John Abbasi, ’16, had his story “Angel Hair” recently published by ANMLY. In 2018, he completed his MFA in fiction at the Rainier Writing Workshop at Pacific Lutheran University; in 2016, he won the ULV undergraduate creative writing contest for his story “Darling Young Boy” (judged by Corinna Vallianatos) and the Dean’s Award for Excellence in Undergraduate Research (Creative Expression). In spring 2020, he returned to ULV and to teach CWRT 204: Intro to Prose.

Krista Nave, ’20: her poem “Justice Favors Fortune” was published in issue 4 of The Exposition Review, and she read at their launch party at Skylight Books (sort of pictured above in profile).

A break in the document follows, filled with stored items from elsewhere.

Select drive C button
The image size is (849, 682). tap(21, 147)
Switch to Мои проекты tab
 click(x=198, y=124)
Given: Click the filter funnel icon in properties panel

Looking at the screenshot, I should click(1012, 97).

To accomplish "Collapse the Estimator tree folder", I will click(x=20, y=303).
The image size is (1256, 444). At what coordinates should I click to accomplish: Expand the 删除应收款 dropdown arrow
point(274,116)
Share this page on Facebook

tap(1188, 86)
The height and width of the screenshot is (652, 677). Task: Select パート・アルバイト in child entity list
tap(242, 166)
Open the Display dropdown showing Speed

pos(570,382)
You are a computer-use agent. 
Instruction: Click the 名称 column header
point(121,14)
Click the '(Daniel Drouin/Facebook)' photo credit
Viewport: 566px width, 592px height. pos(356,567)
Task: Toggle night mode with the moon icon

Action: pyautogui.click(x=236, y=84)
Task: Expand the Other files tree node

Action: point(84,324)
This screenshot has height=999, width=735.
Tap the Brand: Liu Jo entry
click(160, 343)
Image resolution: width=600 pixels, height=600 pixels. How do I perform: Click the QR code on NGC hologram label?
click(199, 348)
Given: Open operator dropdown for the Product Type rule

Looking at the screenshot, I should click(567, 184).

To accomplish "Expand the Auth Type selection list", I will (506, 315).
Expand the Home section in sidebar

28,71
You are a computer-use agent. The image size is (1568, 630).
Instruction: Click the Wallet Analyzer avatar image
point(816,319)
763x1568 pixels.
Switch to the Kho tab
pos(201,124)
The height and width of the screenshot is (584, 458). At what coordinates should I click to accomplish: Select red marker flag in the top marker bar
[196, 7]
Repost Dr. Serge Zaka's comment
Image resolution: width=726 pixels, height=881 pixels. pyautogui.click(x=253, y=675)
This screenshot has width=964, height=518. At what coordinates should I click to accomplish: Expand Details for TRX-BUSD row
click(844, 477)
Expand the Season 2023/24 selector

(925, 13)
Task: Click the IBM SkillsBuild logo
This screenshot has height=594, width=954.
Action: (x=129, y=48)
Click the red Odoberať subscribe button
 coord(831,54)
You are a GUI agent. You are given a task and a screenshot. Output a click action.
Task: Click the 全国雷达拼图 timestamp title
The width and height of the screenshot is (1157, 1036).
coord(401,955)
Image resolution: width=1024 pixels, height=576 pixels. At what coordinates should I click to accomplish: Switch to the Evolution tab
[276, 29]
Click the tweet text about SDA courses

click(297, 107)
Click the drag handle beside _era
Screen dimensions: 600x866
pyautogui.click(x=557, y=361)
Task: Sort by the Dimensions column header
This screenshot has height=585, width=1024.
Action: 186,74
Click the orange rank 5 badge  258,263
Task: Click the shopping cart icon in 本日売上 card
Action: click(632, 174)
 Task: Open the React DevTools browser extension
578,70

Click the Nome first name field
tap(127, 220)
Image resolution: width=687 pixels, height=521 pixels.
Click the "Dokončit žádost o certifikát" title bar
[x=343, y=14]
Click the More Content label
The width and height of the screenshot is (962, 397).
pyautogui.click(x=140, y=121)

Aimee Campos, ’19, had her first story accepted by Mosaic Art & Literary Journal *and*, in fall 2020, began her graduate studies in the Mount St. Mary’s MFA program.

Cheyenne Avila, ’19 (pictured left, reading at La Plaze de Cultura y Artes) had her first book, I Will Forget These Poems but Never the Way They Healed Me, published in 2019. In fall 2020, she’s beginning her studies in the UC-San Diego MFA program. While at ULV, she competed at the College Union Poetry Slam Invitational (2016, 2017), the Southern Fried Poetry Slam (17, 18), and won the 2017 undergraduate creative writing contest for her essay “The House on Ellburg Street,” judged by Kevin Riel. In 2018, her poems “Ekphrasis for ‘Gathering of Women’ by Tamara Adams” (Bird’s Thumb) and “Brujeria and Bonnets: A Brown Girl’s Guide to Decolonization and Self-Actualization” (Crack the Spine Literary Magazine) were accepted for publication, and she won Cultural Weekly’s Jack Grapes Poetry Prize, as chosen by judge Rocío Carlos.

Guadalupe Robles, ’17: in 2018, her translation (from Spanish to English) of Gabriel Chávez Casazola’s Persistencia de los tatuajes was published by Valparaiso USA; in 2019, she translated Cheyenne Avila’s poems (English to Spanish) for the bilingual edition of  I Will Forget These Poms but Never the Way They Healed Me. In 2017, her senior project was a finalist for the Dean’s Award for Excellence in Undergraduate Research (Creative Expression), and in 2016 she won the ULV undergraduate creative writing contest (judged by Michelle Detorie).

Tabitha Lawrence, ’17, completed her MFA in the Rainier Writing Workshop at Pacific Lutheran University in 2020, and has had her work published in Los Angeles Review and elsewhere.